## [PROBLEM DESCRIPTION]
Below are the records. Reproduce the line that contains "Expand the ratings breakdown chevron" and every line after it to the end, exactly and alone.

## [RECORDS FOR PROCESSING]
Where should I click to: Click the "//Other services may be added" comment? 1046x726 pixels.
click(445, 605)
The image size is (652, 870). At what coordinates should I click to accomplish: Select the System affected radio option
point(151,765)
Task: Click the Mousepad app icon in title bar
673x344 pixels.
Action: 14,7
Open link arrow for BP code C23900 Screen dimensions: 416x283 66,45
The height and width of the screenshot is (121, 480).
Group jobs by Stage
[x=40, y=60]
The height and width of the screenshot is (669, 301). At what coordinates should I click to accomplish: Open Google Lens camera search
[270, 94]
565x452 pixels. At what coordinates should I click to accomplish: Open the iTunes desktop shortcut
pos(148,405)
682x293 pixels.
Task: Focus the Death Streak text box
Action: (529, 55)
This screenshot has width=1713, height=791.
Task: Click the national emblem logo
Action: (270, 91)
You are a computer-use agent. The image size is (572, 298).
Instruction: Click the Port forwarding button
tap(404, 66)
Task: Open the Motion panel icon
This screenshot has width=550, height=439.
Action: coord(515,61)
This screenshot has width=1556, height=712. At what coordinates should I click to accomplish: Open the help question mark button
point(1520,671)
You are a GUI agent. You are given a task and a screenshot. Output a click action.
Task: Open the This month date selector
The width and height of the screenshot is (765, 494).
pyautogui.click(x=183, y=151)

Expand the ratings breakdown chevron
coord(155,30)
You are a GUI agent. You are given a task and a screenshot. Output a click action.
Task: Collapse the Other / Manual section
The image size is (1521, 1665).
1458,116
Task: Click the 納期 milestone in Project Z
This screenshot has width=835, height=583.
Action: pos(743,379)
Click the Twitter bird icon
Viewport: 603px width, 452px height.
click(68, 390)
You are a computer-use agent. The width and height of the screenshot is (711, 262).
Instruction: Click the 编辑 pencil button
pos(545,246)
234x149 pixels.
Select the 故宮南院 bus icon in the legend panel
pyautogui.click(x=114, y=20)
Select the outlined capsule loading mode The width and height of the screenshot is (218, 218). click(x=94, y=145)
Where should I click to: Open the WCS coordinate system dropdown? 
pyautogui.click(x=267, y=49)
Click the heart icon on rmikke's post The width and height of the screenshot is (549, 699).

## [EXPECTED ANSWER]
Expand the ratings breakdown chevron
coord(155,30)
You are a GUI agent. You are given a task and a screenshot. Output a click action.
Task: Collapse the Other / Manual section
The image size is (1521, 1665).
1458,116
Task: Click the 納期 milestone in Project Z
This screenshot has width=835, height=583.
Action: pos(743,379)
Click the Twitter bird icon
Viewport: 603px width, 452px height.
click(68, 390)
You are a computer-use agent. The width and height of the screenshot is (711, 262).
Instruction: Click the 编辑 pencil button
pos(545,246)
234x149 pixels.
Select the 故宮南院 bus icon in the legend panel
pyautogui.click(x=114, y=20)
Select the outlined capsule loading mode The width and height of the screenshot is (218, 218). click(x=94, y=145)
Where should I click to: Open the WCS coordinate system dropdown? 
pyautogui.click(x=267, y=49)
Click the heart icon on rmikke's post The width and height of the screenshot is (549, 699).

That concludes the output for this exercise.